The output should be identical to the entries that follow.

☆ ☆ ☆ ☆ ☆

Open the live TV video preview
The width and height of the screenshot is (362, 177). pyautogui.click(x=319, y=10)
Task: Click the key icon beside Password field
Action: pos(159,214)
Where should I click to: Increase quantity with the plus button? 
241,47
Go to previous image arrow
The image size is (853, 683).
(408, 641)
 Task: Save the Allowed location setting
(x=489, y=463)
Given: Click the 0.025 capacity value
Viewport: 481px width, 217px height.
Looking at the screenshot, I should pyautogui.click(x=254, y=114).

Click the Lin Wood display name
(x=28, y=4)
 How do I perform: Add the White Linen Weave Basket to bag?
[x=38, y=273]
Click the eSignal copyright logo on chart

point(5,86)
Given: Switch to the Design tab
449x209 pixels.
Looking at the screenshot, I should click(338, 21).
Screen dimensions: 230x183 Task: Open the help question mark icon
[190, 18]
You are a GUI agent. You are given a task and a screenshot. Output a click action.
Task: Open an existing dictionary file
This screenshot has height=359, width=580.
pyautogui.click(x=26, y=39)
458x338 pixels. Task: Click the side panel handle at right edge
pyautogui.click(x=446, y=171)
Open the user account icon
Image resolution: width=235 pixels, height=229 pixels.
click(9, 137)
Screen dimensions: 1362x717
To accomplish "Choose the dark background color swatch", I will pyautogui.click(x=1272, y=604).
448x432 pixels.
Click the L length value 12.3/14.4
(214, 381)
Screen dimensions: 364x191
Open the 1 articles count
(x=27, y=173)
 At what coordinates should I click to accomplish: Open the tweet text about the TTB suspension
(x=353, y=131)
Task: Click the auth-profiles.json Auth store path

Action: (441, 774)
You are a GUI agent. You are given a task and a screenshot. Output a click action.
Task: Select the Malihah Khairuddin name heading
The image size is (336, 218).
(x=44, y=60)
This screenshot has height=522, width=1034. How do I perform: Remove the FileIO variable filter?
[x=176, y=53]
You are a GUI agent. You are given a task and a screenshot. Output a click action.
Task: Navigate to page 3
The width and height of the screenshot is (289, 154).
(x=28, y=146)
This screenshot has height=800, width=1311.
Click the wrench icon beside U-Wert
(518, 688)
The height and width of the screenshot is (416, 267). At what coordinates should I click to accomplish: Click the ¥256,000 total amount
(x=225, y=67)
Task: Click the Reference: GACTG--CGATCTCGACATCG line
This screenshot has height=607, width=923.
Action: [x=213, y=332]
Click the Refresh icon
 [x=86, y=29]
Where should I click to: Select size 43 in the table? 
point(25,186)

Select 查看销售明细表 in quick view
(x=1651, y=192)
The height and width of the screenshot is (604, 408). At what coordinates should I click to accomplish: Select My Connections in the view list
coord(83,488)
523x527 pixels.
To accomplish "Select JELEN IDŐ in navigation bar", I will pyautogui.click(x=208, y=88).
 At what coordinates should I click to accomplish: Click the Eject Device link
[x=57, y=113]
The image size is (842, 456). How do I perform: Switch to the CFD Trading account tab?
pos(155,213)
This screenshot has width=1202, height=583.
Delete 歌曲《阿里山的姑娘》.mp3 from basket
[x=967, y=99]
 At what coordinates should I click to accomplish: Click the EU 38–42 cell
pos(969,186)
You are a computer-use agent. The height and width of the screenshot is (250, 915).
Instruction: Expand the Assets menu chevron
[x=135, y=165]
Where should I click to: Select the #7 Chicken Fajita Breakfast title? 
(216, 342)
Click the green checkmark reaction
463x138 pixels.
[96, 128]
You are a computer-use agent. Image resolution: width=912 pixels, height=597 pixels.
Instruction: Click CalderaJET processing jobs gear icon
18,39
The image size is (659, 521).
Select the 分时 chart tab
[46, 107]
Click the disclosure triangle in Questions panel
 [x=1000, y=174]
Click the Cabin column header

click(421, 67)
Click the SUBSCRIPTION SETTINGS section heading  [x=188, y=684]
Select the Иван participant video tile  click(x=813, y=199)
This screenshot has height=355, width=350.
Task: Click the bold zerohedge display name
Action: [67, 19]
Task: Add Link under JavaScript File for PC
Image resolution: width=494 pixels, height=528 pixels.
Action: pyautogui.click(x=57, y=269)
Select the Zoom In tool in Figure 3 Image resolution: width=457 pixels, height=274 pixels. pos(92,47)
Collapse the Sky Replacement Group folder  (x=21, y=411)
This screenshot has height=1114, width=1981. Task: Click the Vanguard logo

☆ ☆ ☆ ☆ ☆

■ **Output for this task**
Open the live TV video preview
The width and height of the screenshot is (362, 177). pyautogui.click(x=319, y=10)
Task: Click the key icon beside Password field
Action: pos(159,214)
Where should I click to: Increase quantity with the plus button? 
241,47
Go to previous image arrow
The image size is (853, 683).
(408, 641)
 Task: Save the Allowed location setting
(x=489, y=463)
Given: Click the 0.025 capacity value
Viewport: 481px width, 217px height.
Looking at the screenshot, I should pyautogui.click(x=254, y=114).

Click the Lin Wood display name
(x=28, y=4)
 How do I perform: Add the White Linen Weave Basket to bag?
[x=38, y=273]
Click the eSignal copyright logo on chart

point(5,86)
Given: Switch to the Design tab
449x209 pixels.
Looking at the screenshot, I should click(338, 21).
Screen dimensions: 230x183 Task: Open the help question mark icon
[190, 18]
You are a GUI agent. You are given a task and a screenshot. Output a click action.
Task: Open an existing dictionary file
This screenshot has height=359, width=580.
pyautogui.click(x=26, y=39)
458x338 pixels. Task: Click the side panel handle at right edge
pyautogui.click(x=446, y=171)
Open the user account icon
Image resolution: width=235 pixels, height=229 pixels.
click(9, 137)
Screen dimensions: 1362x717
To accomplish "Choose the dark background color swatch", I will pyautogui.click(x=1272, y=604).
448x432 pixels.
Click the L length value 12.3/14.4
(214, 381)
Screen dimensions: 364x191
Open the 1 articles count
(x=27, y=173)
 At what coordinates should I click to accomplish: Open the tweet text about the TTB suspension
(x=353, y=131)
Task: Click the auth-profiles.json Auth store path

Action: (441, 774)
You are a GUI agent. You are given a task and a screenshot. Output a click action.
Task: Select the Malihah Khairuddin name heading
The image size is (336, 218).
(x=44, y=60)
This screenshot has height=522, width=1034. How do I perform: Remove the FileIO variable filter?
[x=176, y=53]
You are a GUI agent. You are given a task and a screenshot. Output a click action.
Task: Navigate to page 3
The width and height of the screenshot is (289, 154).
(x=28, y=146)
This screenshot has height=800, width=1311.
Click the wrench icon beside U-Wert
(518, 688)
The height and width of the screenshot is (416, 267). At what coordinates should I click to accomplish: Click the ¥256,000 total amount
(x=225, y=67)
Task: Click the Reference: GACTG--CGATCTCGACATCG line
This screenshot has height=607, width=923.
Action: [x=213, y=332]
Click the Refresh icon
 [x=86, y=29]
Where should I click to: Select size 43 in the table? 
point(25,186)

Select 查看销售明细表 in quick view
(x=1651, y=192)
The height and width of the screenshot is (604, 408). At what coordinates should I click to accomplish: Select My Connections in the view list
coord(83,488)
523x527 pixels.
To accomplish "Select JELEN IDŐ in navigation bar", I will pyautogui.click(x=208, y=88).
 At what coordinates should I click to accomplish: Click the Eject Device link
[x=57, y=113]
The image size is (842, 456). How do I perform: Switch to the CFD Trading account tab?
pos(155,213)
This screenshot has width=1202, height=583.
Delete 歌曲《阿里山的姑娘》.mp3 from basket
[x=967, y=99]
 At what coordinates should I click to accomplish: Click the EU 38–42 cell
pos(969,186)
You are a computer-use agent. The height and width of the screenshot is (250, 915).
Instruction: Expand the Assets menu chevron
[x=135, y=165]
Where should I click to: Select the #7 Chicken Fajita Breakfast title? 
(216, 342)
Click the green checkmark reaction
463x138 pixels.
[96, 128]
You are a computer-use agent. Image resolution: width=912 pixels, height=597 pixels.
Instruction: Click CalderaJET processing jobs gear icon
18,39
The image size is (659, 521).
Select the 分时 chart tab
[46, 107]
Click the disclosure triangle in Questions panel
 [x=1000, y=174]
Click the Cabin column header

click(421, 67)
Click the SUBSCRIPTION SETTINGS section heading  [x=188, y=684]
Select the Иван participant video tile  click(x=813, y=199)
This screenshot has height=355, width=350.
Task: Click the bold zerohedge display name
Action: [67, 19]
Task: Add Link under JavaScript File for PC
Image resolution: width=494 pixels, height=528 pixels.
Action: pyautogui.click(x=57, y=269)
Select the Zoom In tool in Figure 3 Image resolution: width=457 pixels, height=274 pixels. pos(92,47)
Collapse the Sky Replacement Group folder  (x=21, y=411)
This screenshot has height=1114, width=1981. Task: Click the Vanguard logo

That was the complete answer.